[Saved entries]
--- START ---

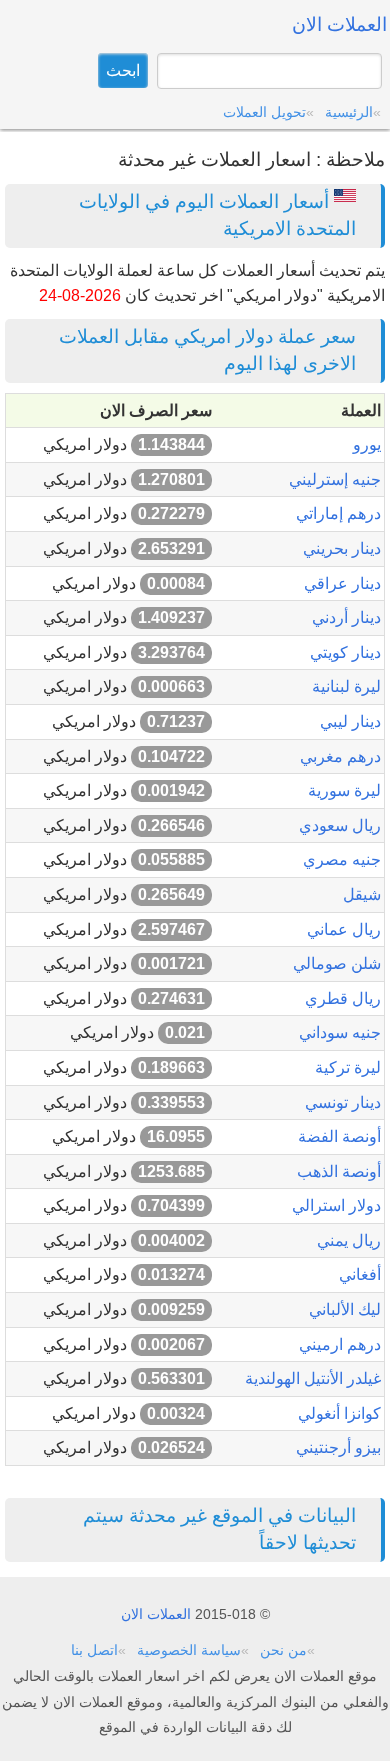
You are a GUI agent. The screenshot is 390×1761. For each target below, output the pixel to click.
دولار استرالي (336, 1205)
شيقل (362, 894)
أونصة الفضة (339, 1136)
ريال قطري (343, 998)
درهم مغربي (340, 756)
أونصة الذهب (339, 1171)
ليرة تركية (348, 1067)
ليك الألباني (345, 1309)
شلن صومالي (337, 963)
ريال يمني (349, 1240)
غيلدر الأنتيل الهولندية (313, 1378)
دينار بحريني (342, 548)
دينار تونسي (343, 1102)
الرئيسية (349, 112)
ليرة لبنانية (346, 686)
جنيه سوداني (340, 1032)
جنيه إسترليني (335, 479)
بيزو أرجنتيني (338, 1447)
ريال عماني (344, 929)
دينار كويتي (345, 652)
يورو (367, 444)
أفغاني (360, 1274)
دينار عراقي (342, 583)
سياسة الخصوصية (189, 1650)
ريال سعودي (340, 825)
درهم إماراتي (338, 513)
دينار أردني (346, 617)
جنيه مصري (342, 859)
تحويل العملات (264, 112)
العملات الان (156, 1614)
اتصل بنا (94, 1650)
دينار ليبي (350, 721)
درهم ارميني (340, 1344)
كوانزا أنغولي (339, 1413)
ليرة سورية (344, 790)
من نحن (283, 1650)
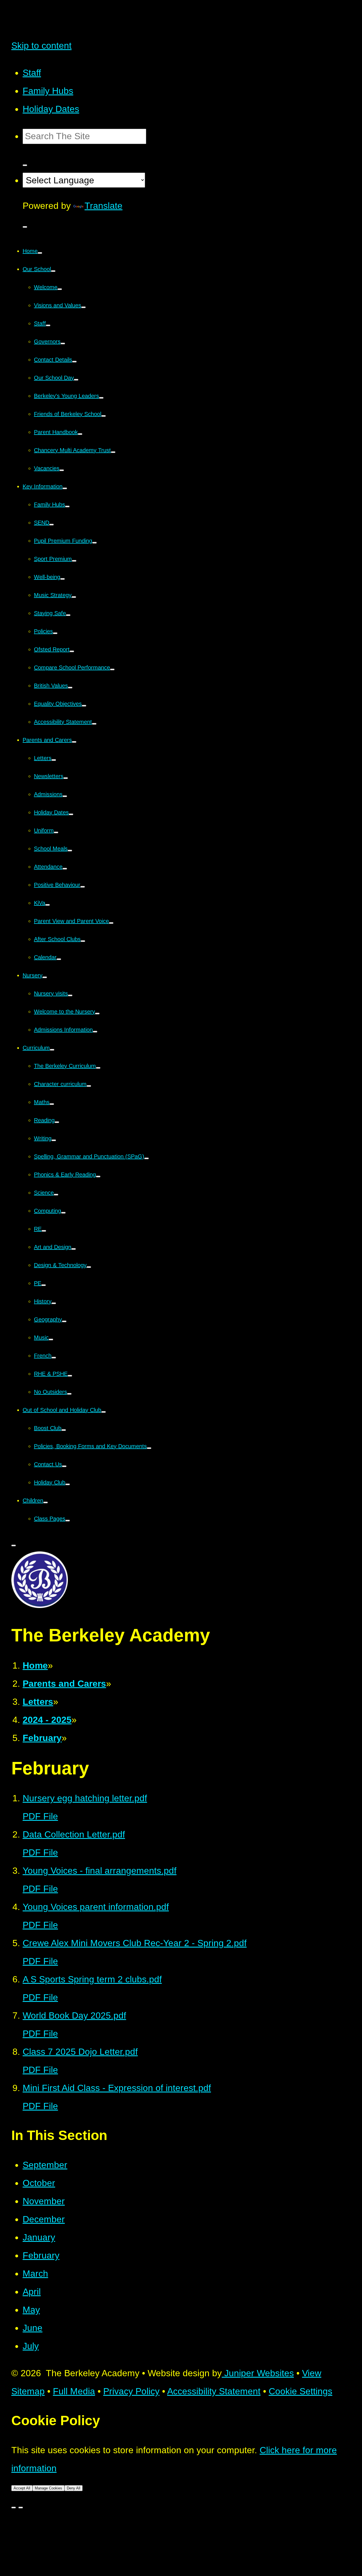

--- END ---

> _WORK INSTRUCTION_
Given the data above, which lines hold the string "ريال"? Return them.

> _EXERCISE RESPONSE_
ريال قطري (343, 998)
ريال يمني (349, 1240)
ريال عماني (344, 929)
ريال سعودي (340, 825)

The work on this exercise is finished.